08/04/10
Insects and other foods the trout may be eating:
1.    Blue-winged Olives (See Below)
2.    Mahogany Duns
3.    Little Yellow Stoneflies - Summer Stones
4.    Slate Drakes
5.    Ants
6.    Inchworms
7.    Beetles
8.    Grasshoppers
9.    Hellgrammite
10.  Cranefly
11.  Sculpin, baitfish and small crayfish (Imitate with streamers)
12.  Cream Cahills

Spawning Brown Trout
The series of articles I did on the three species of trout in the Smokies that ended
day before yesterday brought a lot of email regarding the Fall brown trout spawn. If
you kept up with my articles, you noticed I eliminated this subject from the brown
trout fishing segments of the articles. There can be so much confusion and
misunderstanding about spawning fish it usually leads to more problems that it
helps.

First of all, although I studied and caught many large spawning bass for years in the
late 1960 and early 70's, and although I have always learned everything I could
about the spawn of any species I was pursuing, including all the saltwater species, I
have actually spent less time on trout than many other species. For the last three or
four years I've paid a lot of attention to the spawning browns and brook trout in the
Smokies and other streams we have been fishing in the Fall.

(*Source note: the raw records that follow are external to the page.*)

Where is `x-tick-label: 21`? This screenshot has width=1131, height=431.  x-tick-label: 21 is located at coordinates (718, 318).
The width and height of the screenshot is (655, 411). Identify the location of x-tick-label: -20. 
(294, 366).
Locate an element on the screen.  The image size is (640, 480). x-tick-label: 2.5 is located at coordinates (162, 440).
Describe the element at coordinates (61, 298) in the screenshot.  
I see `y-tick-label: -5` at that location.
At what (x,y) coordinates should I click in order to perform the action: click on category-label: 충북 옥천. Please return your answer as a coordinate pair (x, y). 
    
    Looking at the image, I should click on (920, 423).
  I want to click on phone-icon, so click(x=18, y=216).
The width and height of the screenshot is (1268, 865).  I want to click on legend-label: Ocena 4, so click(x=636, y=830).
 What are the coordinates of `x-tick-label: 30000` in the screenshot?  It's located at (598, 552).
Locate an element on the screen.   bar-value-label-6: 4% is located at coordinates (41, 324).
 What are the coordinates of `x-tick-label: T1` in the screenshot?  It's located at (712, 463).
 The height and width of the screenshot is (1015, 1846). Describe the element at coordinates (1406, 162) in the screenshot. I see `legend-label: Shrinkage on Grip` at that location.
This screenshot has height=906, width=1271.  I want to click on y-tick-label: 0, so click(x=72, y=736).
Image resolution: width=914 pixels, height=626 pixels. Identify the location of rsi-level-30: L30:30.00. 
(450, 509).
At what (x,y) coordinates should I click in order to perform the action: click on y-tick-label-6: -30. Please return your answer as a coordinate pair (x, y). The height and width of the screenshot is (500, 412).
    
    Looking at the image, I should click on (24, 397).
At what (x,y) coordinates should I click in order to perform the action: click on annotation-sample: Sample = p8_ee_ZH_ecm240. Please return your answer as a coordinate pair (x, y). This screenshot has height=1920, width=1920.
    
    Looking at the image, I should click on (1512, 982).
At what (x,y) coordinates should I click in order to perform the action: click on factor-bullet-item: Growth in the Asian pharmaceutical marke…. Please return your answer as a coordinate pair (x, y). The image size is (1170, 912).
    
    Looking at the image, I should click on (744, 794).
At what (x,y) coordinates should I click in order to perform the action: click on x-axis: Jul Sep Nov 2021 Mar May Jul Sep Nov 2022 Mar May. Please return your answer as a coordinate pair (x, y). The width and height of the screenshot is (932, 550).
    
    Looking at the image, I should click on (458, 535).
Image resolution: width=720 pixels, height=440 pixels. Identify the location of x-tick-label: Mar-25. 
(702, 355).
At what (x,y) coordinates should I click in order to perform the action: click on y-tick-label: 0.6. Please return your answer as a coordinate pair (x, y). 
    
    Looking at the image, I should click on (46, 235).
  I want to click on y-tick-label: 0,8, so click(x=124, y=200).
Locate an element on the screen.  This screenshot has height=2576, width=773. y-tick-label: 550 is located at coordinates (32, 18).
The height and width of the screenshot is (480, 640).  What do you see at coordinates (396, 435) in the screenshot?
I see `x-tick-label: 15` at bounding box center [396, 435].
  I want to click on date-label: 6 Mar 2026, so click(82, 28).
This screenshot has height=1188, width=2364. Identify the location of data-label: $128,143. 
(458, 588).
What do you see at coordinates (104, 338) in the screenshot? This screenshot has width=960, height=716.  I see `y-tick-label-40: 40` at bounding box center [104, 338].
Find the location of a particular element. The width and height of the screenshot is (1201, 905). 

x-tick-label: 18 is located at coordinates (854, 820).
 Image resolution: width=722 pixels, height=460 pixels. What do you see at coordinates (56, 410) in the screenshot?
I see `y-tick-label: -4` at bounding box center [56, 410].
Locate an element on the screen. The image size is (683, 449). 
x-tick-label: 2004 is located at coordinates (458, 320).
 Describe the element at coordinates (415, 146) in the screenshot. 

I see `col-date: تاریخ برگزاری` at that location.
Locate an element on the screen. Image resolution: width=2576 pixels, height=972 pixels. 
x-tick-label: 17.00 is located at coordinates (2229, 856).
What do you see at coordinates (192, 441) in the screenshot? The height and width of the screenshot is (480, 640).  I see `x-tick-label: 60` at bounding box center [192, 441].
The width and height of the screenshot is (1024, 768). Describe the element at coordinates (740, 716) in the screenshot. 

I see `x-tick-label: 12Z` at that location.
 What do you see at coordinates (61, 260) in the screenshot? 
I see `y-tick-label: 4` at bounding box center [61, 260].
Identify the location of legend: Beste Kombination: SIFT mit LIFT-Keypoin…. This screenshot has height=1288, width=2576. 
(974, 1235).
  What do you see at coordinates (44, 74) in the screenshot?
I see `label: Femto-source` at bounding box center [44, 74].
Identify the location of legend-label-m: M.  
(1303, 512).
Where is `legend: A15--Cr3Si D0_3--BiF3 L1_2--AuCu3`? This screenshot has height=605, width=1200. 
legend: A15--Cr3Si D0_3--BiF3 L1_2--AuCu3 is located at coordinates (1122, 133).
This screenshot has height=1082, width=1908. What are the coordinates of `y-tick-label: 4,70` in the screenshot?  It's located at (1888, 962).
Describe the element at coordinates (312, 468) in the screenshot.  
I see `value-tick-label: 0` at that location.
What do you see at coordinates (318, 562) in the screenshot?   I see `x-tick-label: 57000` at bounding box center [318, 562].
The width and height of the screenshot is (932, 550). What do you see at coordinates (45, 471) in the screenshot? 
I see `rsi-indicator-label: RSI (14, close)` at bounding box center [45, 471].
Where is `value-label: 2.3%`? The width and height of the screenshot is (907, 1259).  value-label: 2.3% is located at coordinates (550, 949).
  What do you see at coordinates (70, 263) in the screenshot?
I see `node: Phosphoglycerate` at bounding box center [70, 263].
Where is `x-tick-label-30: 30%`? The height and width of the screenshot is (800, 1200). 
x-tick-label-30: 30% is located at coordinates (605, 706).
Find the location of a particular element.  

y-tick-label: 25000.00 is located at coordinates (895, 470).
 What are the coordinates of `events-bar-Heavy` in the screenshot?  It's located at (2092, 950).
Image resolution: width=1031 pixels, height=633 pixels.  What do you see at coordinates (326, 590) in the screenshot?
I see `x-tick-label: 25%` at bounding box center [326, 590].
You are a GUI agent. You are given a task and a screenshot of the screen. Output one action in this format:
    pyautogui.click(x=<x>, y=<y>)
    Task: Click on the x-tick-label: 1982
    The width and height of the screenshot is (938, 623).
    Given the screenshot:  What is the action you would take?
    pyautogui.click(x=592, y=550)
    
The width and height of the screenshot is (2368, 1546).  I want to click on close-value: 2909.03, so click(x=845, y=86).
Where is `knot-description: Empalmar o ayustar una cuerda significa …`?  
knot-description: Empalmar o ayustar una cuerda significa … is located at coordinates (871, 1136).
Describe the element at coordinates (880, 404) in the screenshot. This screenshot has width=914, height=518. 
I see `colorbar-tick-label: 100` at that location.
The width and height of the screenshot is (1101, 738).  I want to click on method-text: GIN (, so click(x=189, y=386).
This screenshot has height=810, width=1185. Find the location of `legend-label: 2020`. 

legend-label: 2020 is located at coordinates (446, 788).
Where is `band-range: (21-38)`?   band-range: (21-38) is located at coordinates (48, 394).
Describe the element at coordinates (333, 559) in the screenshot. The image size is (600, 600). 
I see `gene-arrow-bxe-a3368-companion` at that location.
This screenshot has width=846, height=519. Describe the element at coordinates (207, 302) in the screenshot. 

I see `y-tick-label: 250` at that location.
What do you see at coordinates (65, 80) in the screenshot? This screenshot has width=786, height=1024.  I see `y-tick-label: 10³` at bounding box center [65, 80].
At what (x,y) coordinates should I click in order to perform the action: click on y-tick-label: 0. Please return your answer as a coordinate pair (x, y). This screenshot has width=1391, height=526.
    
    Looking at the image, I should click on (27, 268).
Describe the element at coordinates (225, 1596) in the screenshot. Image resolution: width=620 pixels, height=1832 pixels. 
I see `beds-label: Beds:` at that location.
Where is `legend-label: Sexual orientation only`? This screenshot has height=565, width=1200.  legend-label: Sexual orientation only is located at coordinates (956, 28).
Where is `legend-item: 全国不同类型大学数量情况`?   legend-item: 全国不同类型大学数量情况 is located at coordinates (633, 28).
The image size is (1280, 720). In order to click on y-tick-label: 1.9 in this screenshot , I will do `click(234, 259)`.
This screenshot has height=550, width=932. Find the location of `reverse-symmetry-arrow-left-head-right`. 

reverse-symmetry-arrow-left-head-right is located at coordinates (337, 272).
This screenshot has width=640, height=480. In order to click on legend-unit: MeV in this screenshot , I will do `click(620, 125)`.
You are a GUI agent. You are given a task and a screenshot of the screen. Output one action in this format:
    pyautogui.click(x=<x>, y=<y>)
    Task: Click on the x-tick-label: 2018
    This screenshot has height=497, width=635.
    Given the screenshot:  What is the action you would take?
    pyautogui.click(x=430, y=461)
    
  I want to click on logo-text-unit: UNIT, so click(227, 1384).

I will go ahead only by pointing out that at a certain point during the spawn,
you can
bother the spawning brown trout and hurt their efforts in several ways
. You
can wade through their redds and damage them. You can also pester the fish
enough to hinder and even hurt their efforts. It all depends on the stage of the
spawn and what activity the male and female trout are engaged in.

The problem with what I just wrote is that most anglers don't know much about what
goes on during the spawn. Most anglers can't determine if the fish have actually
found an area to spawn; if they have fanned out an area of the bottom to deposit
the eggs on; if the female is actually on the redd depositing her eggs; if the male in
adding sperm to the redds; if the eggs on the redd are just being guarded; or if the
eggs have hatched and the spawn is over. About the only thing they can determine
is whether both genders are on the bed or just one. In other words most anglers
can't determine
if the brown trout are in the pre-spawn, spawn, or post
spawn stage of the hatch.

One reason for this is that is isn't always easy to determine these things. Another
reason is different fish can be at different stages of the spawn at the same time and
place. Another reason is the exact spawn times will vary with the stream and the
elevation on the stream. Finally, the big thing is the water temperature and
weather's affect on it can vary the spawning activity tremendously. There can be an
early cold front that hangs around for a few day and fires of the spawn only to be
followed by a low pressure system that warms the water back up and delays the
activity. I could give many different scenarios.

The male and female brown trout will react differently to your efforts to get them to
take a fly depending on these stages of the spawn. The biggest downfall to the
entire thing
is the time it is easiest to spot them and approach them without
spooking them is same time you should leave them alone.
This, by the way,
isn't the time they are easiest to catch but it appears to most anglers that it is
simply because they can spot them and mess with their activities.

Now, if the 800-1000 people that read this article every day will forward me a signed
affidavit that they will not damage the redds or hurt the spawn in any way, tomorrow
I will proceed to tell you what little I know about the brown trout spawn. I will let you
know how many I receive but I want you to know that I don't expect to receive very
many, simply because many anglers (I'll even say most anglers) will not abandon
their efforts even if they know they are hurting the spawn. They rather have a
picture of themselves with a big trout. The only good part to this is they usually fail
to catch either of them, even when they are looking at them square in the eyes.